### Screenshot grounding data
•••••
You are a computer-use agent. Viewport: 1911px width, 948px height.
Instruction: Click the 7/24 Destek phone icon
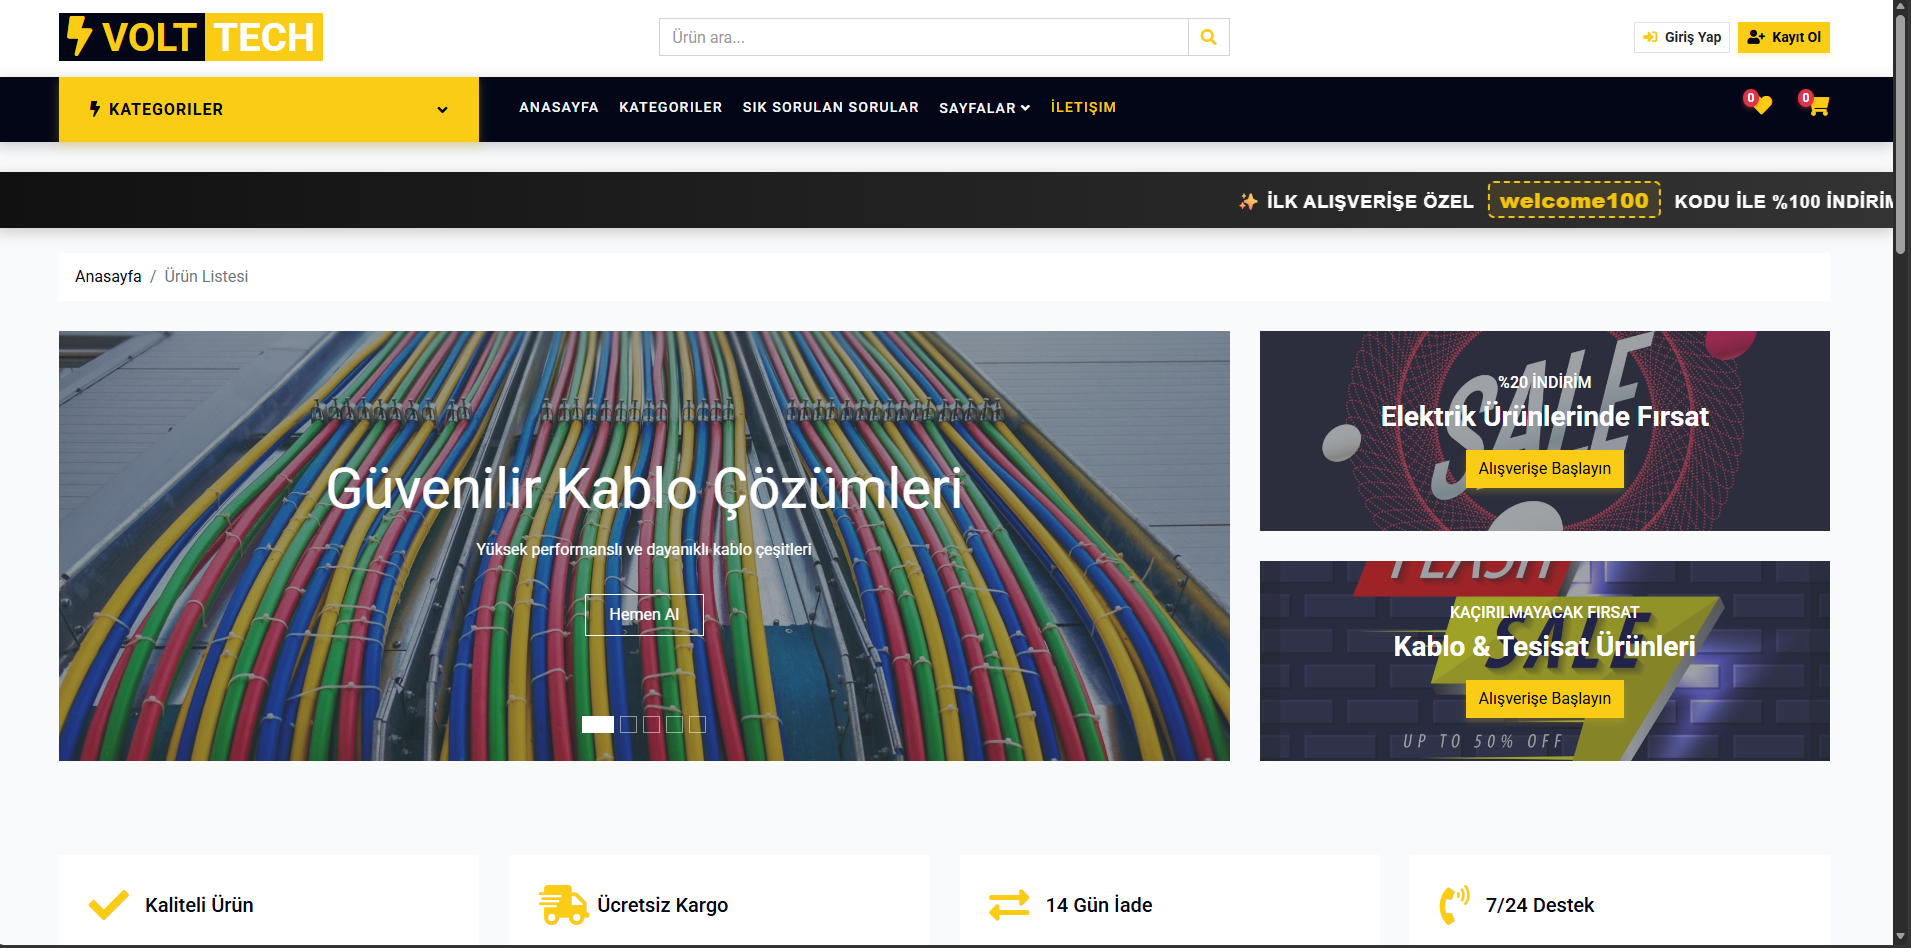click(1454, 905)
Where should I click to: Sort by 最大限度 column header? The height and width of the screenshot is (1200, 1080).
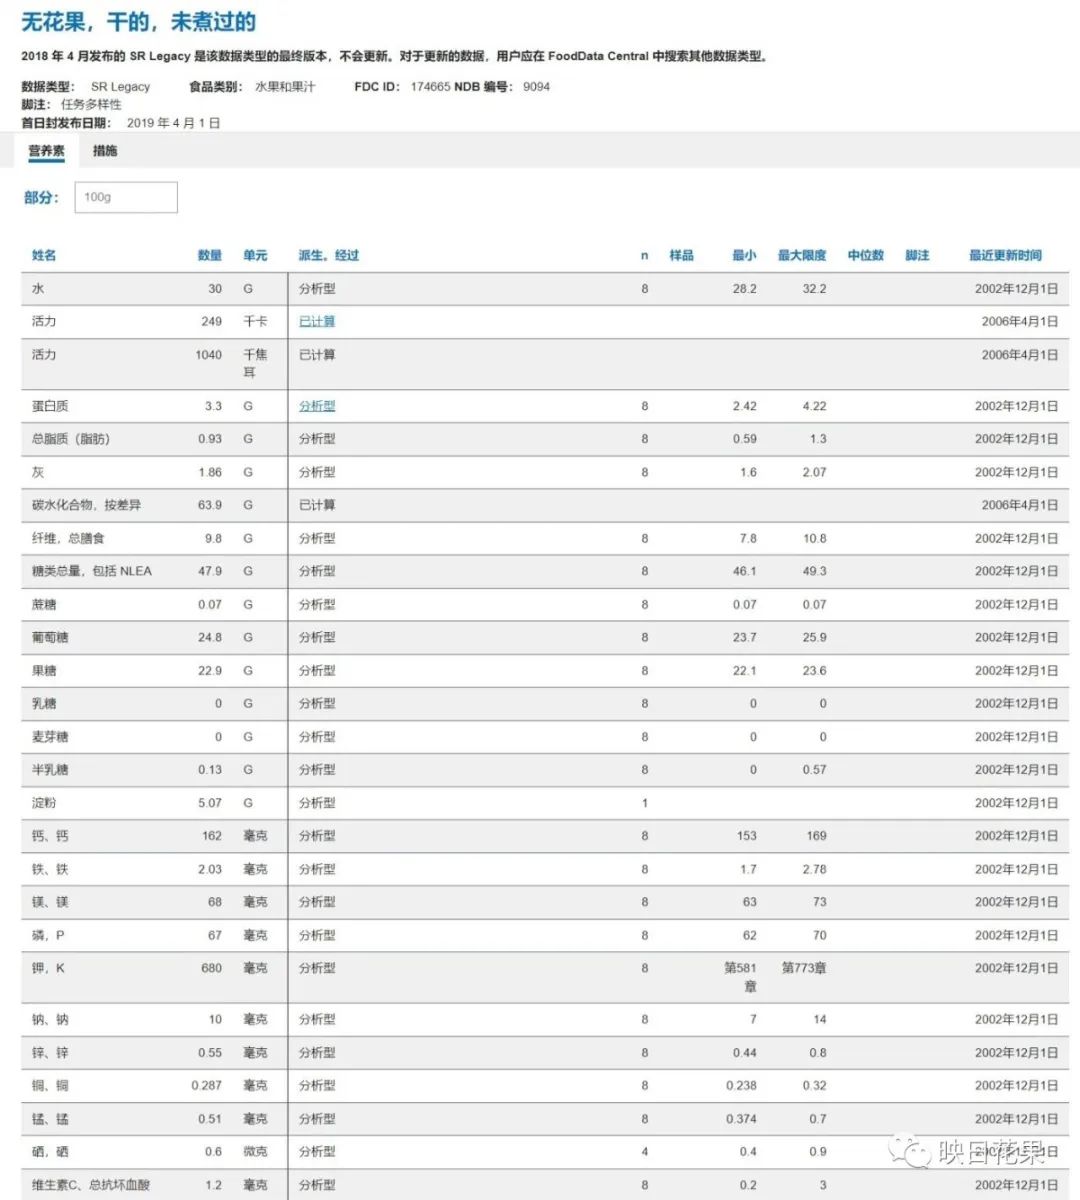[802, 255]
•••••
### What to produce
Write out exactly the lines from the one that contains "Instruction: Click the 7/24 Destek phone icon" through the last line of the data above, both included. Leave every picture out.

### Response to the exercise
Instruction: Click the 7/24 Destek phone icon
click(1454, 905)
Where should I click to: Sort by 最大限度 column header? The height and width of the screenshot is (1200, 1080).
[802, 255]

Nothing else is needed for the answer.